Delivery-focused business science and organizational leader with in-depth understanding of advanced analytics, economic analysis, machine learning, statistical modeling, and data visualization. Seven years of experience managing analytics and science teams; proven capacity for applying principles of data governance, data management, data security, and process simplification in contributing to the development of analytical tools for people programs. Demonstrate strong problem-solving and critical-thinking competencies, exceptional eye for detail, excellent cross-cultural communication and presentation skills, and outstanding ability to effectively convey complex ideas to both technical and non-technical audiences, including other data scientists and analytical engineers in global organizations. Technical proficiency in AWS (CDK, Glue, S3, Athena, SageMaker, Redshift, QuickSight), Python, R, Spark (via R and Python APIs), Tableau, Spotfire, Power BI, Trino, PostgreSQL, and MS Office.
Expedia Group, Seattle, WA (November 2023 – Present)
Director, Machine Learning Science and Engineering, People Team
- Lead and manage a team of data scientists and engineers to deliver strategic data science initiatives, ensuring alignment with business development roadmaps.
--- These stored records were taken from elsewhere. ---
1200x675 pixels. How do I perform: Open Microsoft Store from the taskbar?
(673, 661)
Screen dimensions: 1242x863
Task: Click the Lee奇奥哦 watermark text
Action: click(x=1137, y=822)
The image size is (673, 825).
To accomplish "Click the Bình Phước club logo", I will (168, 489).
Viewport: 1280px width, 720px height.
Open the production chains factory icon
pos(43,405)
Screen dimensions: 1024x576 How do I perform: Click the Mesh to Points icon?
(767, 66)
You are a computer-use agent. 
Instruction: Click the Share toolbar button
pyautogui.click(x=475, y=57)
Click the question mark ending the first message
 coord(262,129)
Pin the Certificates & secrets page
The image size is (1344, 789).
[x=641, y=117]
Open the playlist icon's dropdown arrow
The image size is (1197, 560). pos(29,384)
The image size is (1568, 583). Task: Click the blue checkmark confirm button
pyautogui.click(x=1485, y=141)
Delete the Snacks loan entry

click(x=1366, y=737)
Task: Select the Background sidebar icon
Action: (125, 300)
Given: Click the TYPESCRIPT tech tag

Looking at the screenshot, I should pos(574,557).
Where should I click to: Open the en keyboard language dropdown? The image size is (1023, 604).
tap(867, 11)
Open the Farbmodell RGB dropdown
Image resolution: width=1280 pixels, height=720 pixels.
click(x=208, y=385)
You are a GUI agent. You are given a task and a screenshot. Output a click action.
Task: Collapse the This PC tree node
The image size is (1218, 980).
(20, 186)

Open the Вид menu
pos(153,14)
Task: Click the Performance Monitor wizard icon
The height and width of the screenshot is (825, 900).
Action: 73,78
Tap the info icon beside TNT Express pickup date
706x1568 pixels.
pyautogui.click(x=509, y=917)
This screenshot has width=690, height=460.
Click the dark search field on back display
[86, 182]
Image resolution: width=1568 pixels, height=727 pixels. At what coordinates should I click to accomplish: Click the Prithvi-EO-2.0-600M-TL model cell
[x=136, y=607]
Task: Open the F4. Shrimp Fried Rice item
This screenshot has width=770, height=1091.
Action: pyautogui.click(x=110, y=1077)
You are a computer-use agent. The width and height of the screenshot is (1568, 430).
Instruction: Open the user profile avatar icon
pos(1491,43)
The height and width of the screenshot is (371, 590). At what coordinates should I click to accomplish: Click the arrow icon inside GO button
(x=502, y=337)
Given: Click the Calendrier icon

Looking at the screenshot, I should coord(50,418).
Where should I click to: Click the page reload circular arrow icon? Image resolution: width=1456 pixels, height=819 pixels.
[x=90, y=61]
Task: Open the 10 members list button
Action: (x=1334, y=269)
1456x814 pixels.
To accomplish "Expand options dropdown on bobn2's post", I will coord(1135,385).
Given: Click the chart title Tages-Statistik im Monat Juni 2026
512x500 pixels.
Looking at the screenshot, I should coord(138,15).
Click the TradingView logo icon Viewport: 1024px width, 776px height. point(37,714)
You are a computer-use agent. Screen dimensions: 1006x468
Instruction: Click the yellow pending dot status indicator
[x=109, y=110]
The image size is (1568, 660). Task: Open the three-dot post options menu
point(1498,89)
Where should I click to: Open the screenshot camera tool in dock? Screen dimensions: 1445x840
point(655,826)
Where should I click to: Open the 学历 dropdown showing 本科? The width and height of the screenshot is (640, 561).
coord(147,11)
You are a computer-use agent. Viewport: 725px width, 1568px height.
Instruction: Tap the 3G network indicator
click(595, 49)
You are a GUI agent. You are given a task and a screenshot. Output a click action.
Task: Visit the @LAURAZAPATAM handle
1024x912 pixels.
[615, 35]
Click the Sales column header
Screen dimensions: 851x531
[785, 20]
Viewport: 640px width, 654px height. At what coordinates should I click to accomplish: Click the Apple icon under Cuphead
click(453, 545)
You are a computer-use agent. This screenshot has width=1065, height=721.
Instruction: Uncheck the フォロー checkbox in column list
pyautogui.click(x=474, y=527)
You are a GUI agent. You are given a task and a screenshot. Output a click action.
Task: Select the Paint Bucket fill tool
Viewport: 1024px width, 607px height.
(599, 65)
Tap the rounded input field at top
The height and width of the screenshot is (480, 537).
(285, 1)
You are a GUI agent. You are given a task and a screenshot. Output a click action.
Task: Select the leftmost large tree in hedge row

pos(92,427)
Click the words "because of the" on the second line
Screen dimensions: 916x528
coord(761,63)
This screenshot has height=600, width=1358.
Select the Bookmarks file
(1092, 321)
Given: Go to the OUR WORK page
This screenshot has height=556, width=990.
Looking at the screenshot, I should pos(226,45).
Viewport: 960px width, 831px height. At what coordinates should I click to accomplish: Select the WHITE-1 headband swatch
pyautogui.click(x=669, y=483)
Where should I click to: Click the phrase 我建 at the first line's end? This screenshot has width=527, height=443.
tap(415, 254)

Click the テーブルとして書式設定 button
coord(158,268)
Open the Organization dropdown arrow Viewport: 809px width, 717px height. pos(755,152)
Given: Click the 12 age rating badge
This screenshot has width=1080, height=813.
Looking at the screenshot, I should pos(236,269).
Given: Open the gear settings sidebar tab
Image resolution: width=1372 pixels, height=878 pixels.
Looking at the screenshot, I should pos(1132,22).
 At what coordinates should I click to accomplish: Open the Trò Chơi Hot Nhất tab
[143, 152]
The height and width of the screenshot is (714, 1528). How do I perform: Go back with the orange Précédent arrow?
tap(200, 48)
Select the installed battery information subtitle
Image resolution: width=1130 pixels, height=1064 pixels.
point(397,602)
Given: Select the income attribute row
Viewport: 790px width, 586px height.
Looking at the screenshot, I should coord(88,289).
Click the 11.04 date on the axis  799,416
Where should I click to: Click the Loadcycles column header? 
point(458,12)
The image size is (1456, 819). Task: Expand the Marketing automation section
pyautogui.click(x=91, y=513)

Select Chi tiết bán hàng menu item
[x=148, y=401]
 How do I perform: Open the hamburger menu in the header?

- Oversee the entire data science lifecycle, from data engineering and preprocessing to model development, evaluation, and deployment.
- Drive the development and execution of a comprehensive data science strategy, emphasizing trend forecasting, anomaly detection, and graph analytics.
- Built Expedia’s first ever HR science team focusing on CI/CD frameworks to scale and maintain new and existing data pipelines and machine learning models; recruited HR’s first-ever machine learning scientists.
- Consolidated anomaly detection and forecasting efforts of talent metrics for the company’s Chief HR Officer and her executive leadership teams.
Amazon, Seattle, WA (February 2022 – October 2023)
Lead, Senior Data Scientist
- Supervised end-to-end data science workflows, from data engineering and preprocessing to model development, assessment, and deployment in accordance with business development roadmaps.
- Oversaw a team of data scientists and economists in implementing data science strategy with keen focus on trend forecasting, anomaly identification, and graph analytics for the company’s Global Talent Management products and programs.
- Scaled forecasting and anomaly insights to more than 3K managers and talent leads to help facilitate data-driven decision-making processes across all levels of the organization.
- Led the development and rollout of a secure, people-data-friendly machine learning and analytics framework for scientists and software engineers, enabling them to scale models into production systems using the AWS CDK.